Last week, queen blogger Mari-Elise Taube wrote about Melissa Lay and her social media battle with Target over its sale of the #Merica tank top. A picture of Ms. Lay and the Target version of her product appears below.
As you now know, this “patriotic themed” tank top that reproduces the American flag in black and white and with some liberties, was the subject of a David and Goliath battle between a small Etsy entrepreneur and retail behemoth Target.
As Mari-Elise concluded in her writing on the subject:
“While the copying of the #Merica tank doesn’t constitute trademark infringement, it does constitute copyright infringement. Copyright is a form of protection provided to the authors of original works of authorship, including literary, dramatic, musical, artistic, and certain other intellectual works. Copyright protection vests immediately upon creation, and copyright owners can, among other things, prevent third parties from reproducing and distributing copyrighted works.”
I agree. The tank top design, assuming it originated with Ms. Lay (and there has been no reason to believe otherwise) displays the requisite amount of “originality” in its use of the scrawled word “AMERICA” in place of the usual stars and its incorporation of seven “wavy” white lines in place of stripes to qualify for protection under the U.S. Copyright Act. Even though certain well-known symbols and geometric designs are denied copyright protection for failure to satisfy the law’s requirement for a “modicum” of creativity, this design arguably made it over the line.
So is the same true for other “fashion designs” that originate with fashion designers? No. Although proposals have swirled for as long as I can remember, the Copyright Act does not currently provide protection to fashion designs per se. Although the fashion industry is a multi-billion dollar industry, Congress has yet to come to terms with legislation that would extend rights in original works to the design of fashion articles.
Many other countries, including in the EU, do offer certain legal protections to fashion designs that the U.S. does not. And in this country a skilled practitioner may be able to “fit” certain protectable elements of design (for example, the distinctive pattern used on fabric from which the design is sewn), labeling, or other “trade dress” associated with an original garment to assert intellectual property rights against competing “knock offs.”

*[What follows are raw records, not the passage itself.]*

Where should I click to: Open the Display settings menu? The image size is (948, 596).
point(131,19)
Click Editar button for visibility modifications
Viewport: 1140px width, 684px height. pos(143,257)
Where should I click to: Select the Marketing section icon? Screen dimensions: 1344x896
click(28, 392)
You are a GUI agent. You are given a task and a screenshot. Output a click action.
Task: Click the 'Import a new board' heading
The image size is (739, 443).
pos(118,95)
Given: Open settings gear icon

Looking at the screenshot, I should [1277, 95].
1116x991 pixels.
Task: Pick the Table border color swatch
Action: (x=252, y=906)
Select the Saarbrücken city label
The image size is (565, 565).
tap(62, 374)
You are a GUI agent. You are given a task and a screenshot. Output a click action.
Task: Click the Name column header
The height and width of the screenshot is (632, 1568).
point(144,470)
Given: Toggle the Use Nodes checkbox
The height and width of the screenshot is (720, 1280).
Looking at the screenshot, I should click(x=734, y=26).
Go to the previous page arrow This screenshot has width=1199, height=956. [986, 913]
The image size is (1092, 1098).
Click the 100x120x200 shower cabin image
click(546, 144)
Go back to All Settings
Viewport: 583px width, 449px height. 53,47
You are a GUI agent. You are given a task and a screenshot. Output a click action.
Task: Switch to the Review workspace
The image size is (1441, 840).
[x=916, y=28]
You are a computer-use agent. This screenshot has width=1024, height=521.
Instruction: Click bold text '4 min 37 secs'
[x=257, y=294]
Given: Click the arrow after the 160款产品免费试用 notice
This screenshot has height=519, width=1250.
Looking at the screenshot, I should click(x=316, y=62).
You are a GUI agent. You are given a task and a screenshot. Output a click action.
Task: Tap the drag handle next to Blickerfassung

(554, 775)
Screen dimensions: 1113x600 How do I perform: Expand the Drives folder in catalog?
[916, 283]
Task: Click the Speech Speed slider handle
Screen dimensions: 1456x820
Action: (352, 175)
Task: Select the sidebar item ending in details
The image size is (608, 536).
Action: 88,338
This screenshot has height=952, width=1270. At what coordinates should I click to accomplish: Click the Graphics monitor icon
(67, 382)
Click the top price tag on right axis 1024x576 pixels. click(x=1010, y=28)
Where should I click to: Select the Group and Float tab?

The reasons offered for the gap in protection vary from the quickly changing nature of the fashion industry to the need for designers to “borrow” from others as inspiration to advance fashion “trends.”
In fairness, Ms. Lay’s claim to rights was arguably limited to the particular design placed on the t-shirt, and not to the tank top’s overall design as a whole. In other words, had Target used the design on a cookie tin, she could have asserted the same objection. And her approach to dealing with the problem, taking to social media with what was by all accounts a direct rip-off of her work, is a lesson in street smarts, not intellectual property law.